O Sindicato dos Professores do Ensino Oficial do Estado de São Paulo (Apeoesp) lançará nesta quinta-feira (28) a pesquisa “Percepção dos professores, alunos e pais sobre a violência nas escolas estaduais de São Paulo”, organizada em parceria com o Data Popular. Dados preliminares do estudo mostram a dimensão que o problema atingiu, apontando ainda para uma relação com o ambiente doméstico das crianças: seis em cada 10 pais de alunos acreditam que bater nos filhos é aceitável.

A pesquisa aponta que 44% dos professores e 28% dos alunos já sofreram algum tipo de violência em suas escolas. Os números coincidem com a pesquisa divulgada em maio deste ano, também pela Apeoesp, sobre violência nas escolas.

O levantamento chama a atenção para o fato de que 78% dos pais e 70% dos alunos consideram sua própria escola violenta, sendo que 57% dos professores acham o mesmo. Professores (84%) e alunos (77%) afirmaram já ter tomado conhecimento de algum tipo de violência nas instituições de ensino no último ano, pais (51%) em menor escala também testemunharam.

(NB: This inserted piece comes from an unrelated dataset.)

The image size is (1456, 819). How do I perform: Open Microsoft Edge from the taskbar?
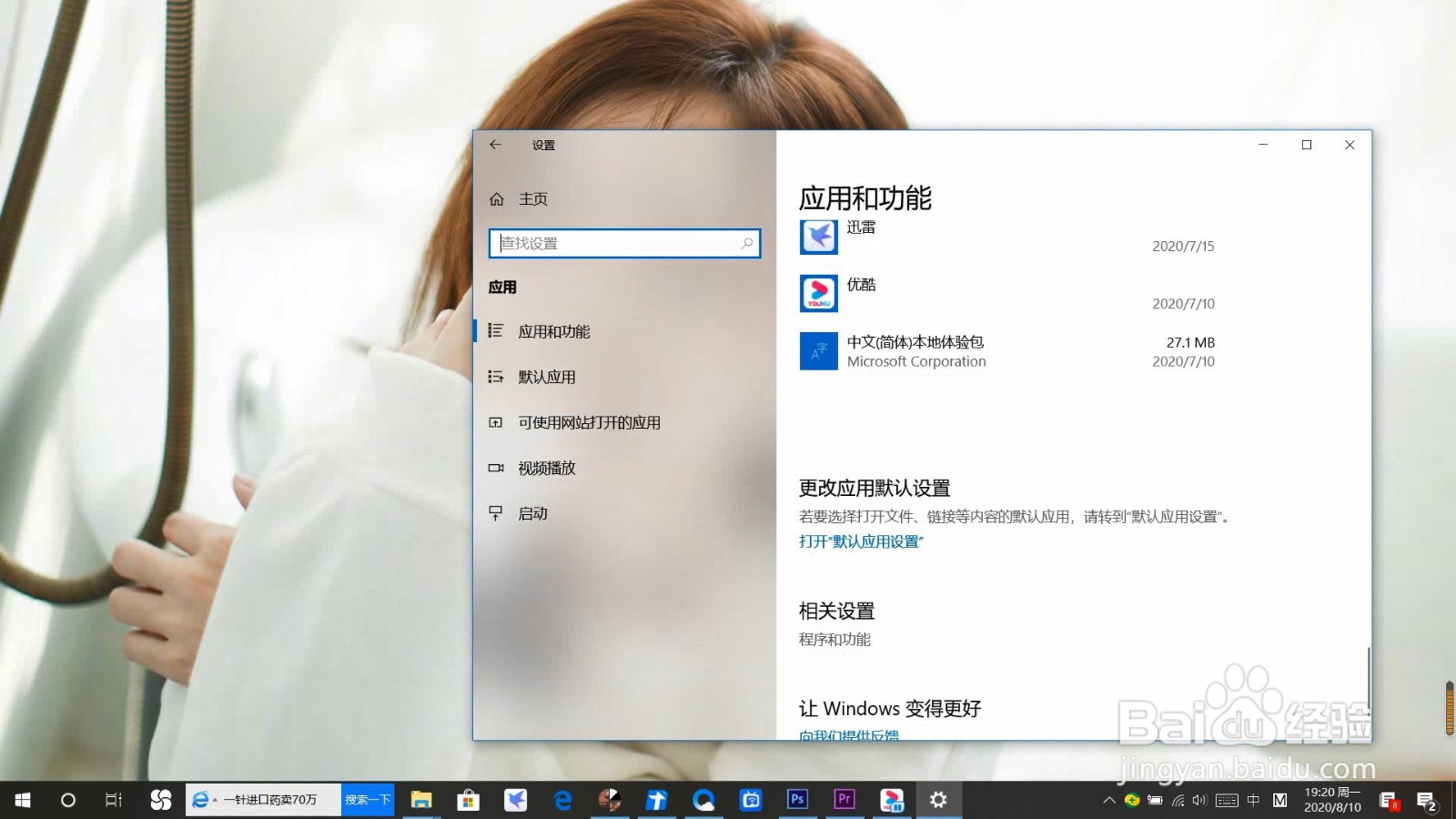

ONU e a “Segurança na escola”

Na última segunda-feira (25), a ONU divulgou números que dialogam com a pesquisa da Apeoesp. Aproximadamente 60 milhões de meninas, no mundo, por ano, sofrem violência sexual no caminho para a escola. O alto comissário da ONU para Refugiados afirmou que os números representam um abuso “hediondo” dos direitos humanos.

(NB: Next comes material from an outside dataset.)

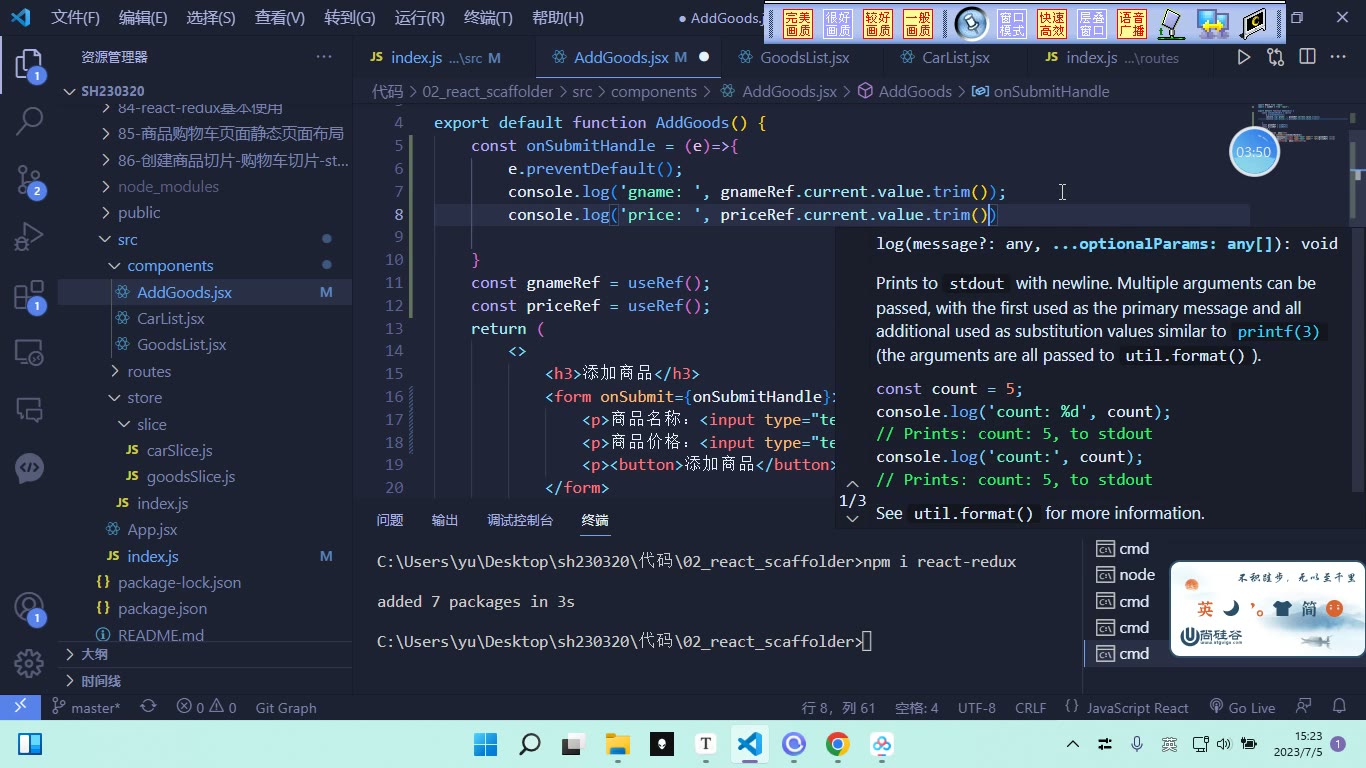Screen dimensions: 1366x768
Task: Click the Run Code play icon
Action: point(1243,57)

Os índices fizeram com que a campanha “16 dias de Ativismo contra a Violência Sexual e de Gênero”, que começou no dia 25, adotasse como tema, neste ano, “Segurança na Escola”. “Sabemos que, ao adotar uma abordagem de gênero para serviços multissetoriais – por exemplo, através da construção de banheiros separados nas escolas ou da promoção da contratação de professoras, entre outras medidas –, podemos aumentar a segurança de meninas e meninos na escola”, disse Guterres em seu discurso.